Lanny went to work in a room packed with 200 people, most, like me, just gawkers. “By a show of hands,” he began, “how many people in the audience live in the area or someplace else?” He didn’t get very many hands, so he knew we weren’t listening carefully enough.

He slid into an explanation of how things were going to work. This wasn’t going to be the kind of auction where “pulling your ear or scrunching your nose means you are making a bid. We don’t do that at real-estate auctions. So those of you pulling at your ears or scrunching your nose, you can relax.

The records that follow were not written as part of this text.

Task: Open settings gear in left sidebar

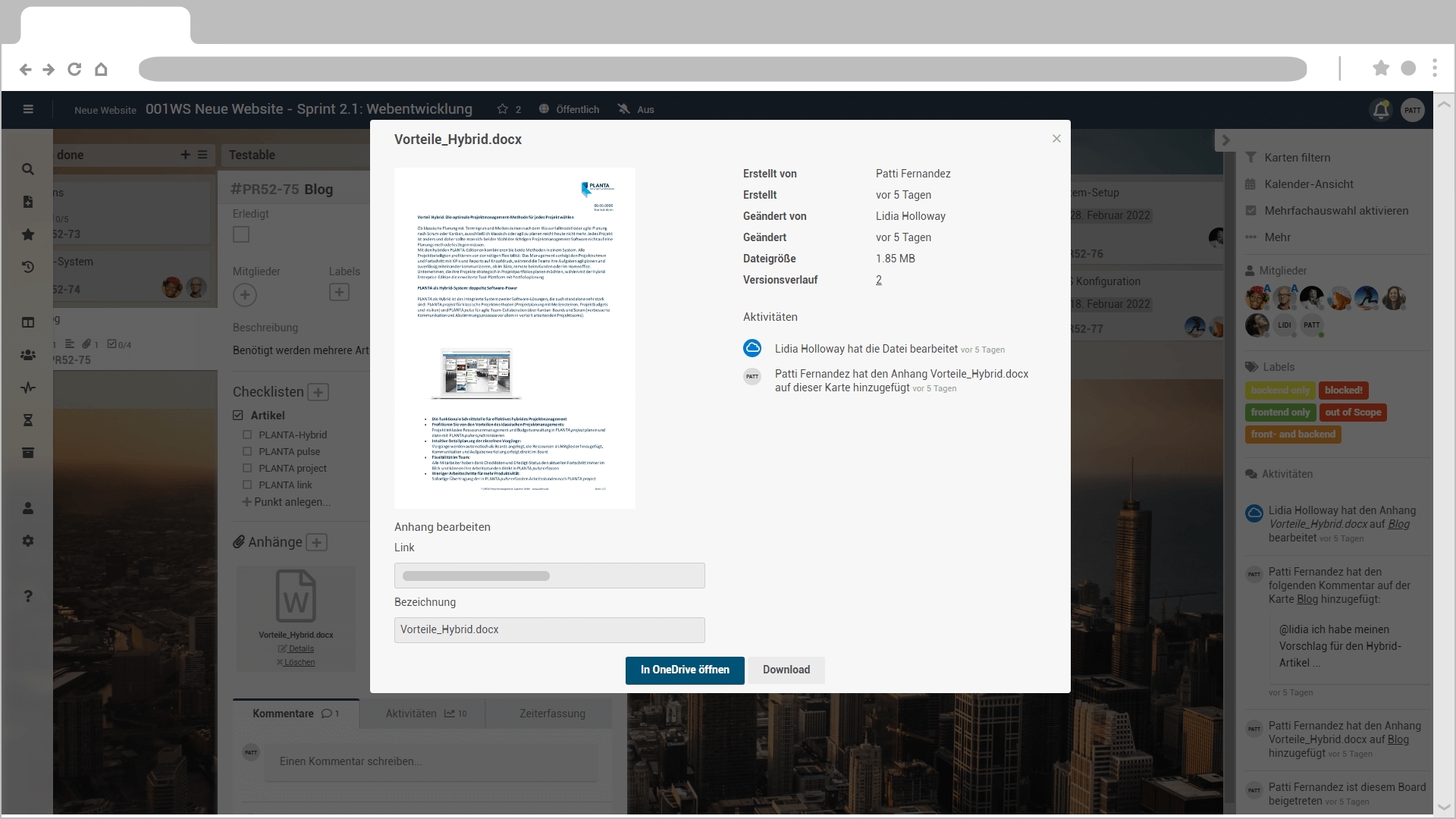Action: coord(28,541)
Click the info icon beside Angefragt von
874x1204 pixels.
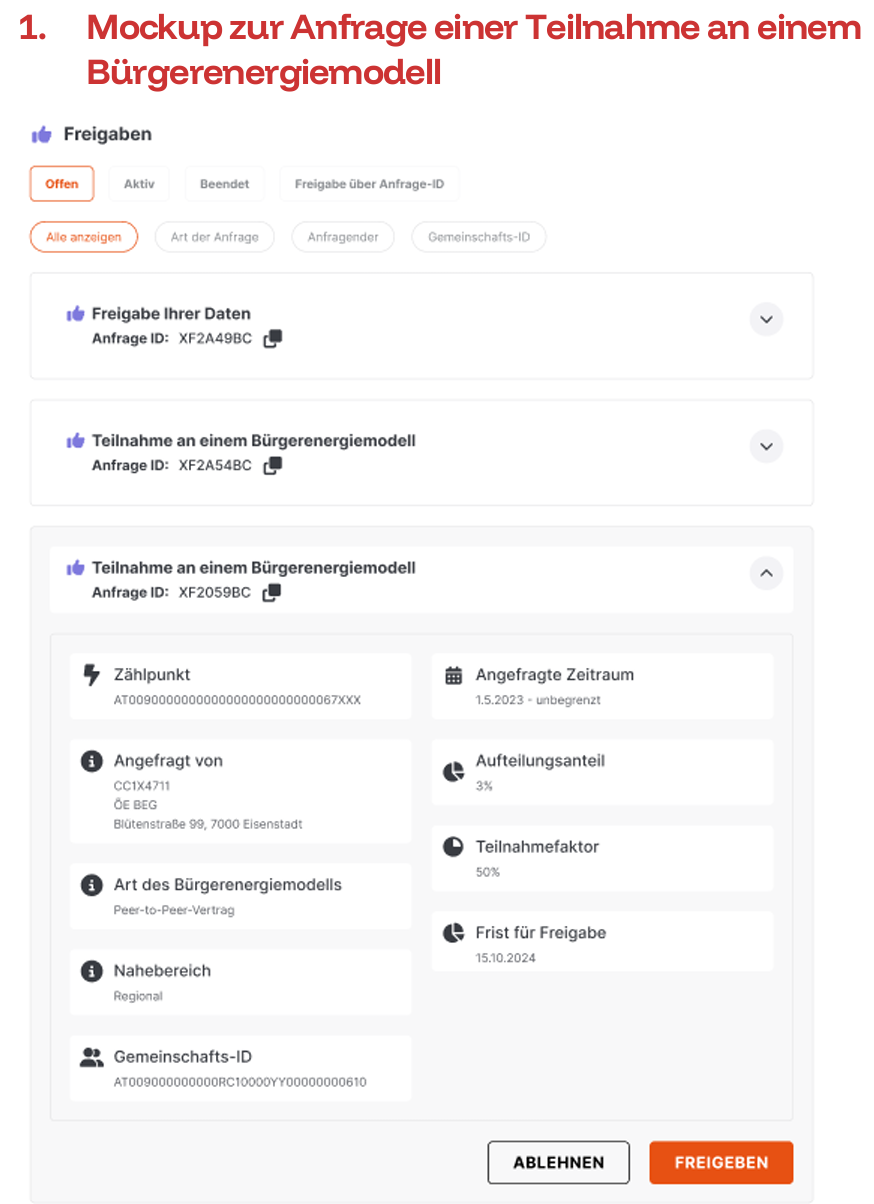click(x=91, y=761)
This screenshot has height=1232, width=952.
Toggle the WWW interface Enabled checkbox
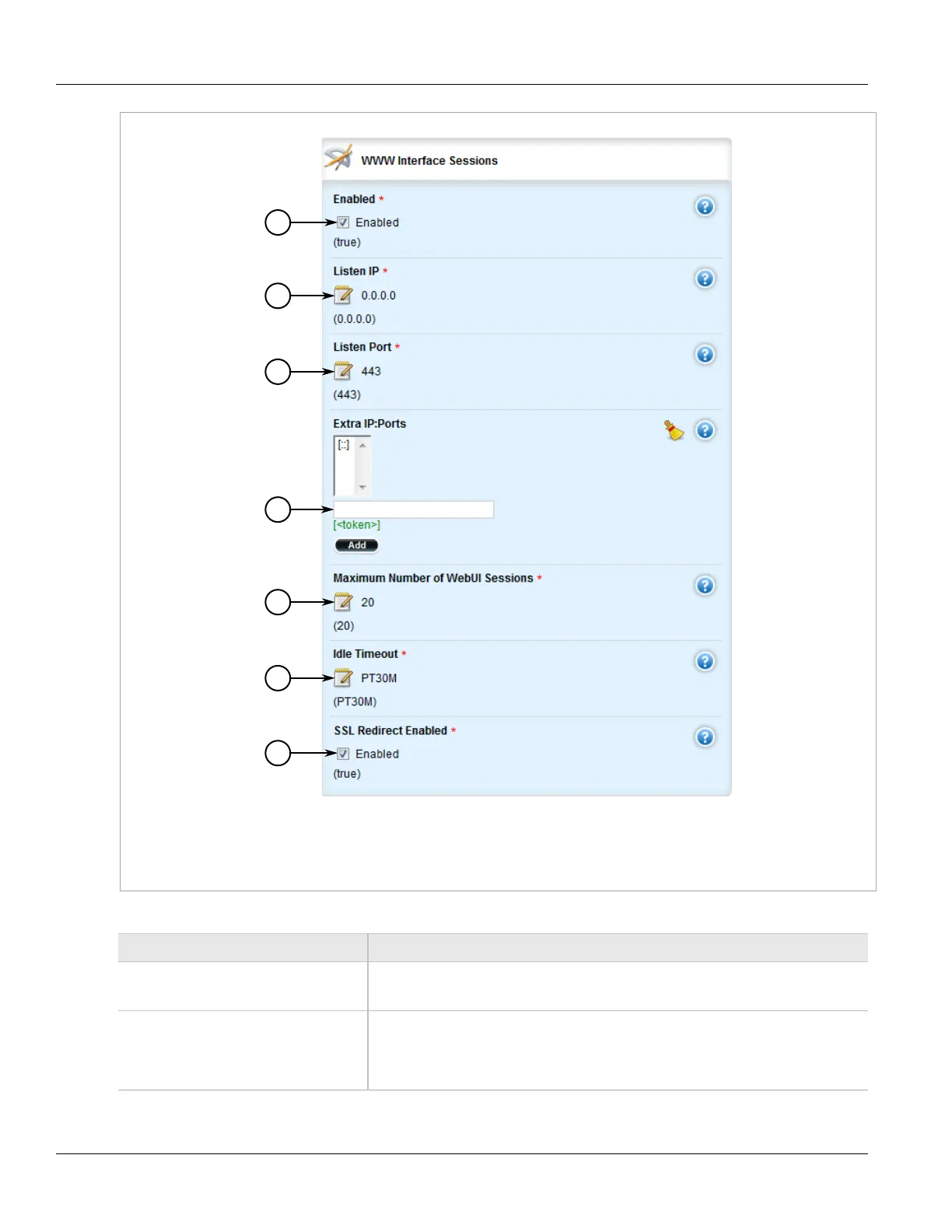pos(343,222)
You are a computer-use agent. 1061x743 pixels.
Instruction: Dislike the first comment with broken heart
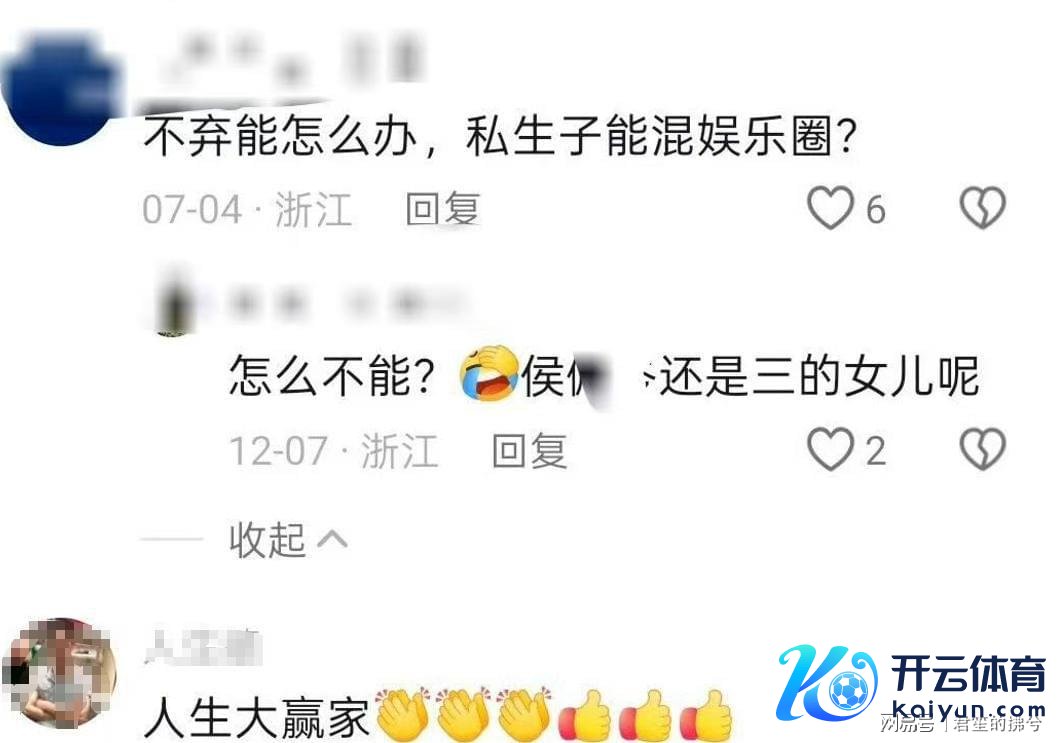click(x=983, y=208)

“Alright, ladies and gentlemen, let’s get started. Group One, consisting of the ski area itself (its three chairlifts, day lodge, restaurant, ski school, rental and retail shops, rolling stock, etc.). Ladies and gentlemen, if you ever wanted to get in to this business, now is the time. You’re going to get a bargain.” That turned out to be an understatement.

He opened the bidding at $1 million. Silence. He went down to $750,000. Deafening silence. Finally, one of the four bid assistants (in matching crisp white shirts and ties) brought in a bid of $75,000. “He wants to rent the ski area,” Lanny joked, to nervous laughter.

The bid eventually worked its way back up to $500,000, which still seemed ridiculously low. The unidentified high bidder brandished paddle number 305. There had been rumors earlier that former Vail Associates President Andy Daly was in the room. This wasn’t him.

But not to worry, this was only Round One. There were potentially two more rounds. And there were many smaller properties on the block as well. Group Two, for example, consisted of the Inn at Wildewood, a 16-room hotel and restaurant. Lanny wanted to start it off at $500,000. Then had to retreat to $400,000 and $300,000. It posted a bid, finally, of $105,000. “Evidence,” Lanny said into a mic that was practically a part of his chin, “that it is the absolutely right time to buy real estate!”

Group Three consisted of close-in multi-family and resort infrastructure lots. Group Four contained just one thing, the Mountain View Condo Foundation. The foundation and underground parking had been poured, but there the project had stalled. It went for $50,000.

Group Five brought out the most small-player interest. It included 15 lots, sold separately, in the Wildewood Subdivision, which already has a dozen or more houses poking out of the oak brush. Locals looking to get a start on their own ski cabins pounced on these. They went for a low of $5,500 and a high of $35,000, for the most desirable building site.

Group Six was the biggie, the potential golf-course parcel. Lanny started off at $1.5 million but didn’t get a bid until he’d dropped all the way down to $250,000. It posted at $300,000.

Round Two re-bidding added to the totals for some parcels. But the numbers were still stunningly low. Was this a particularly stingy or crafty group? Or a sign of genuine economic distress? Lanny admonished the crowd with his personal history of working through four recessions. “You’ll only regret not doing it if you don’t do it,” he said sagely.

Andy Daly did appear during the re-bidding, his sharp features and prematurely white hair, huddling with bidder 305, the Round One high bidder for the ski area. Daly and the two Gart Brothers, Tom and John, eventually upped that offer to $525,000, and bumped the golf property up to $750,000. With 10 percent added for J.P. King, Daly’s Powderhorn Partners LLC paid a total of $1.4 million for the working ski area and 700 private acres – about what you’d shell out for a nice, two-bedroom condo in Mountain Village, or a level building lot in the Town of Telluride. Not exactly Monet territory.

Daly said all the right things afterward. He called Powderhorn a “diamond in the rough” and promised some improvements to lifts and snowmaking by this coming winter.

Geezer skiers pronounced themselves pleased to have an owner with so much industry experience.

But the man sitting behind me, 88-year-old 10th Mountain Division veteran John Jennings, shook his head. Jennings worked for Poma 25 years ago when the French lift company installed Powderhorn’s No. 1 chair, a fixed-grip quad. “That seems pretty low,” he said of the sale price. “That’s about replacement price for that chairlift out there.”